Comparison of models that account for the changes in RT and PSS using the MEG response. A, B, The MSE from the best-fitted line of unit slope for the scatter plot between RT/PSS (x-axis) and the latency predicted by the model (y-axis), as shown in Figure 3, E and F . The MSE was summed across participants, and the error bars indicate SDs across 1000 bootstrap samples. C, D, While MSE is a biased estimator of the prediction error, bias-corrected MSE accounts for the difference in both susceptibility to noise and the number of parameters across models. The bias-corrected MSE was summed across participants, and the error bars indicate SDs across 1000 bootstrap samples. A and C, and B and D show the results for the RT and PSS data, respectively. The SH test (Shimodaira, 1998) performed on the bias-corrected MSE showed that the peak and level detector models were significantly worse than the best model for both RT and PSS (Table 1).
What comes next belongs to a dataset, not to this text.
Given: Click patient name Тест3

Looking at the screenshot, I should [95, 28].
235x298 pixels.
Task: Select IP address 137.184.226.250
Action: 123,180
Effect of an auditory stimulus on the model latencies. A, B, Detection latency for RT (A) and time-marker latency for PSS (B) based on the full integrator model (τ = ∞), calculated separately for shorter and longer SOA trials. Similar latencies between shorter and longer SOA trials indicate that the auditory response was reasonably removed by the SSP analysis to extract the visual response time course, and had a negligible effect on the latencies predicted by the integrator model. C, Comparison of the threshold for the integrator model (τ = ∞) that best accounts for RT and PSS variations, calculated separately for shorter and longer SOA trials. Error bars indicate SEs across participants. The threshold was significantly lower for PSS than for RT for both shorter and longer SOA trials (p = 0.03 and p = 0.001, respectively), replicating the analysis that used all of the trials (Fig. 3G ).

Subjective delay of motor response. A, Stimulus configuration of the second experiment that measured the subjective delay of simple reactions. B, Stimulus detectability, expressed in terms of d', as a function of motion coherence. Error bars indicate SEs across participants. C, Representative histograms of RT and subjective delay of motor response for each motion coherence level. D, The RT, subjective delay of RT, and PSS, as a function of motion coherence. Error bars indicate SEs across participants. E, The slope of the fitted line for the plot between coherence level and RT/subjective delay for each individual participant. The subjective delay slope, on average, was shallower than the RT slope but was significantly <0 (p < 0.001). In addition, the RT and subjective delay slopes were similar for 4 of 11 participants (red lines).